4/27/2018

Post date: May 1, 2018 2:42:27 PM

Title: Robust Clustering Methods with Subpopulation-specific Deviations

Speaker: Briana Stephenson, Department of Biostatistics, University of North Carolina, Chapel Hill

In a large, heterogeneous population, traditional clustering methods can produce a large number of clusters due to a variety of factors, including study size and regional diversity. These factors result in a loss of interpretability of patterns that may differ due to minor pattern changes. We address these data complexities with the introduction of a new method known as Robust Profile Clustering (RPC). Built from a local partition process framework, participants are able to cluster at two levels: (1) globally, with participants assigned to overall population-level clusters via an over-fitted mixture model, and (2) locally, in which regional variations are accommodated via a beta-Bernoulli process dependent on subpopulation differences.

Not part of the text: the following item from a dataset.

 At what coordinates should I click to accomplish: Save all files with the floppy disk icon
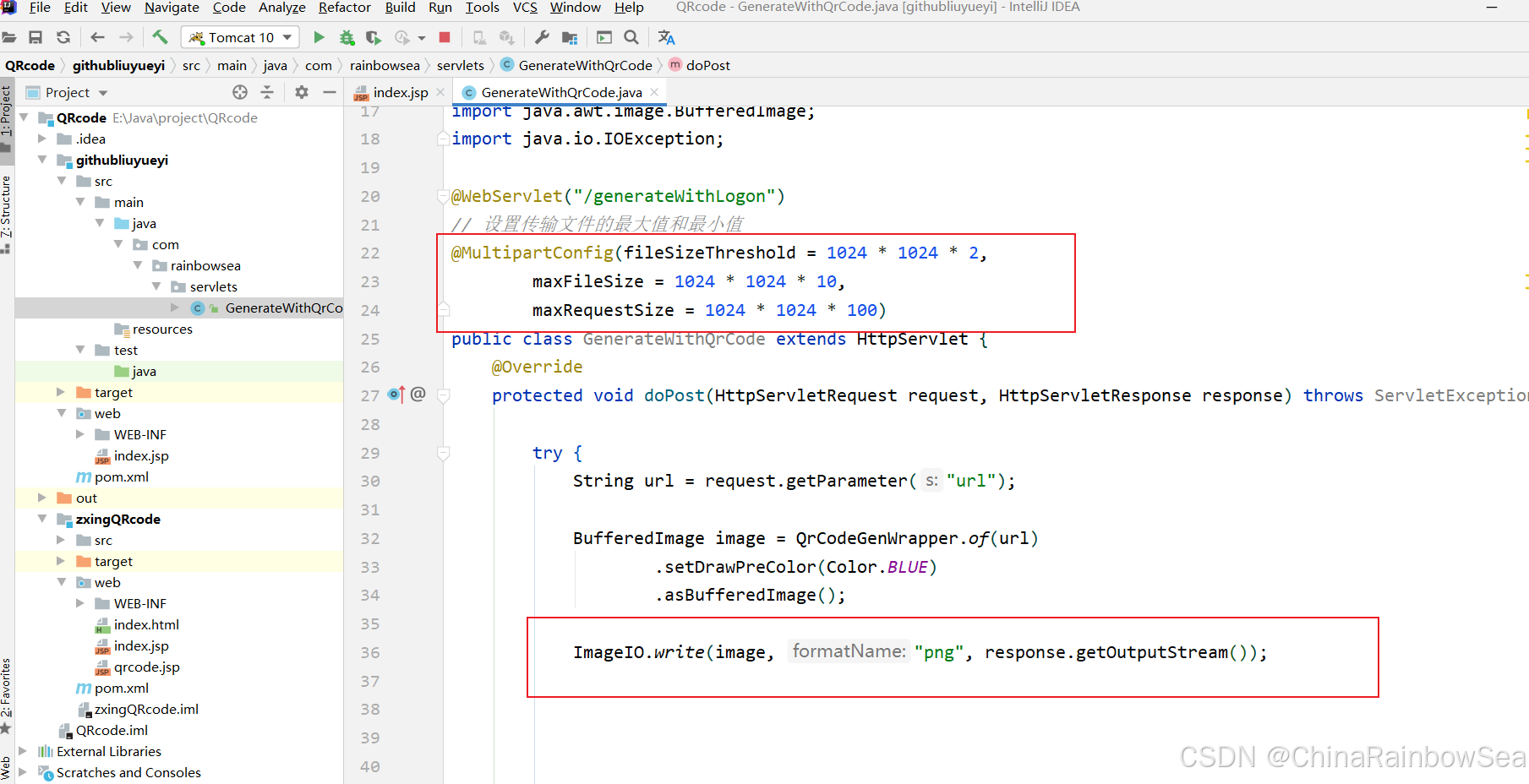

These clusters can then be linked with a probit response to generate a joint predictive clustering model known as Supervised Robust Profile Clustering to help cluster global and local profiles according to the outcome of interest. Using data obtained from the National Birth Defects Prevention Study and the Hispanic Community Health Study/Study of Latinos, we discuss the application, impact and utility of these methods, as well as other recent machine learning techniques to improve dietary pattern analysis in a largely diverse population, such as the United States.